Stored records:
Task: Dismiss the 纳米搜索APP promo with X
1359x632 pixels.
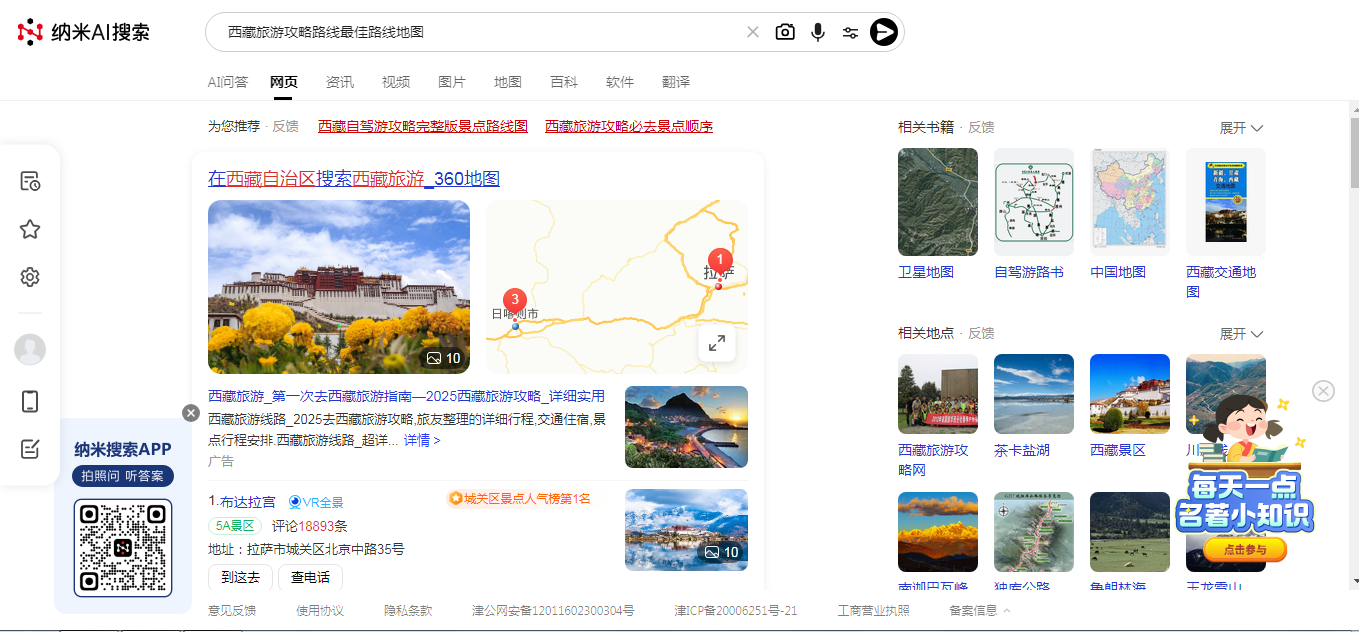Action: click(x=191, y=413)
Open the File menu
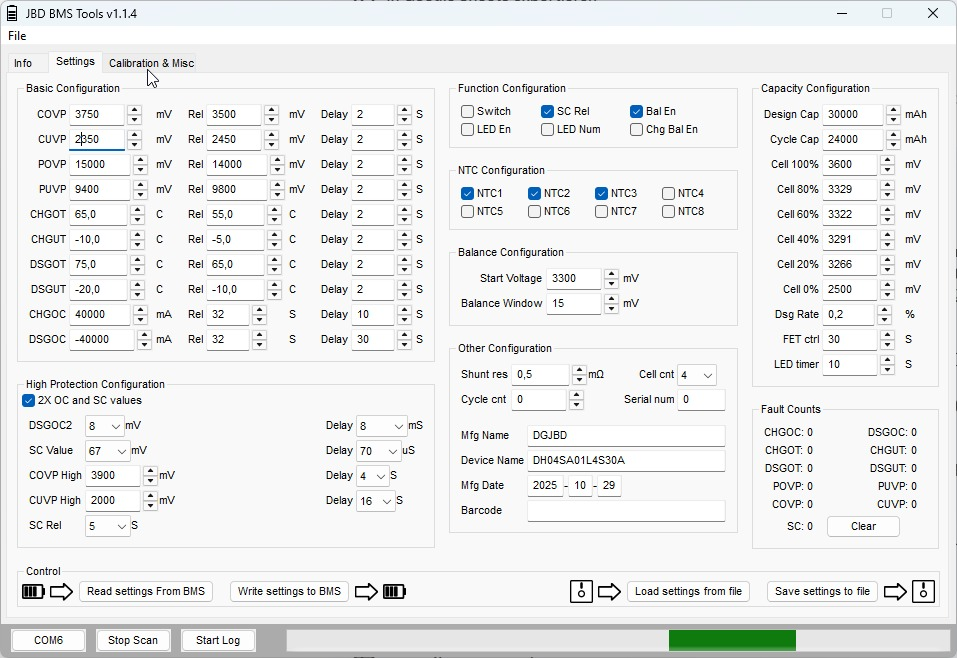The width and height of the screenshot is (957, 658). pos(17,36)
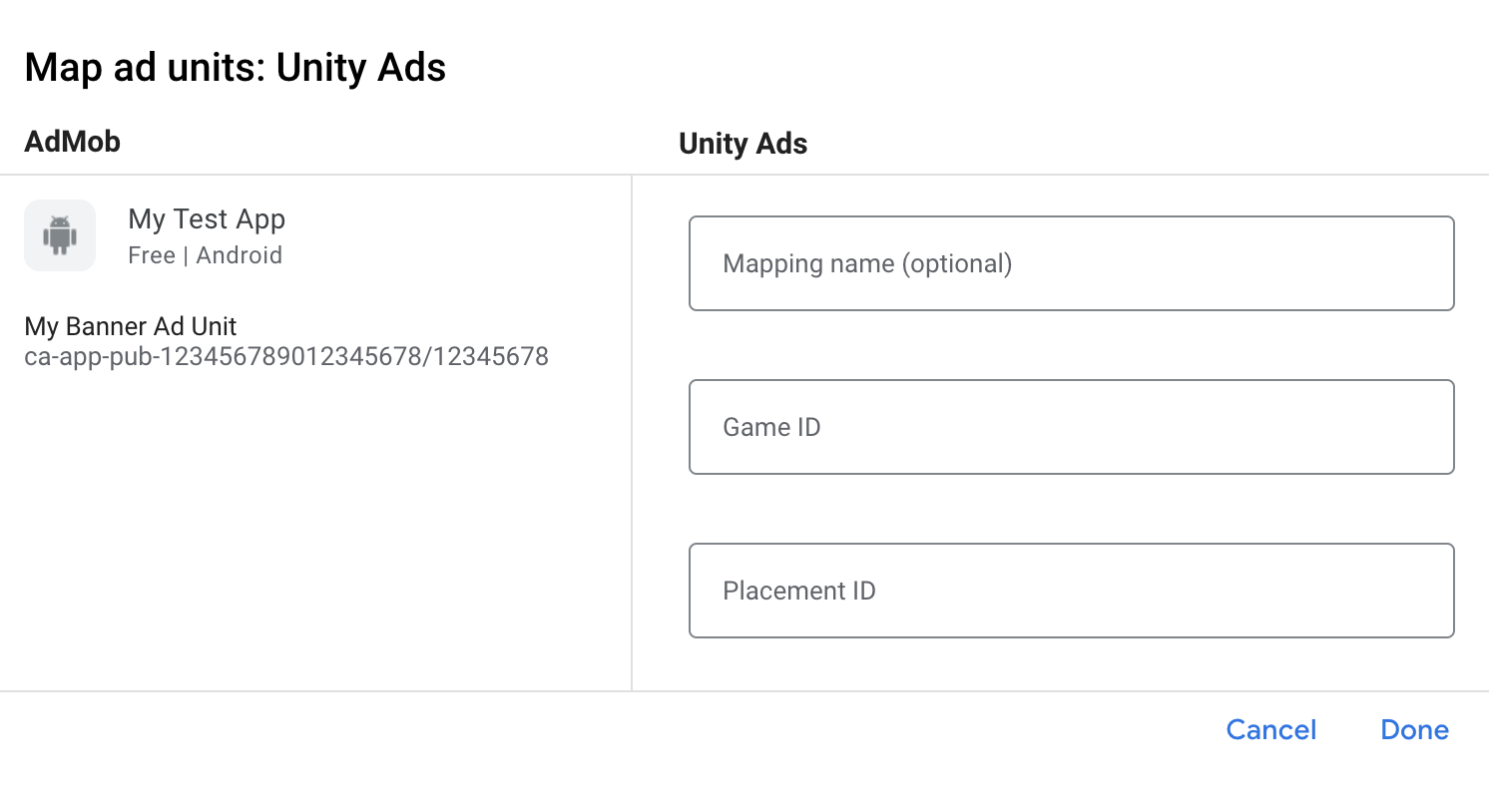Select the Placement ID field
The width and height of the screenshot is (1489, 812).
tap(1071, 591)
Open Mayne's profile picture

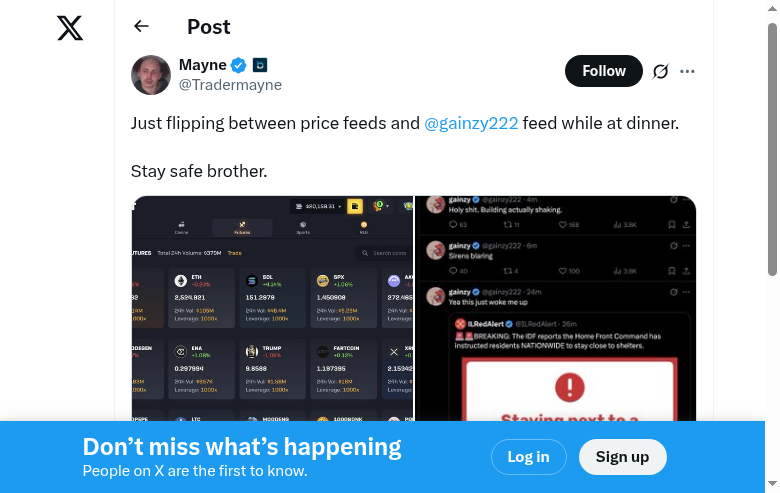[151, 75]
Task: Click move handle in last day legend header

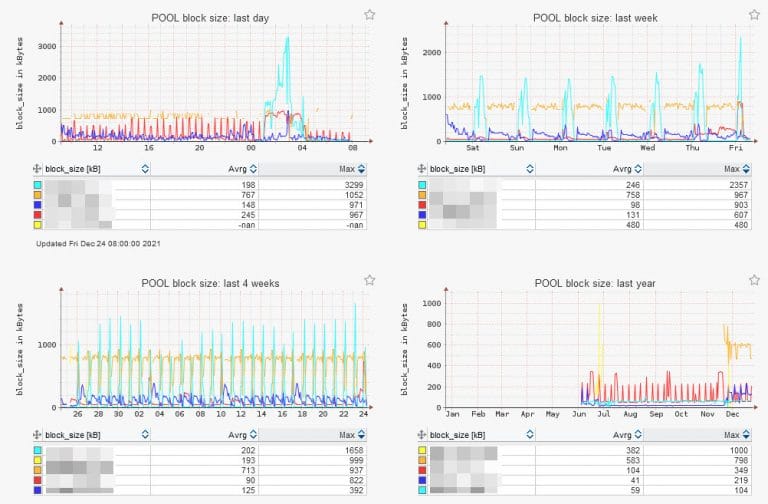Action: click(x=37, y=169)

> TASK BRIEF
Beginning at the line that contains "1359x632 pixels.", transcribe it and every later line through the last line of the data above, exactly, and drop the pictures.

> FINISHED EXERCISE
1359x632 pixels.
Action: click(x=191, y=413)
Open the File menu
The width and height of the screenshot is (957, 658). pos(17,36)
Select the Placement ID field
The width and height of the screenshot is (1489, 812).
tap(1071, 591)
Open Mayne's profile picture

[151, 75]
Task: Click move handle in last day legend header

Action: click(x=37, y=169)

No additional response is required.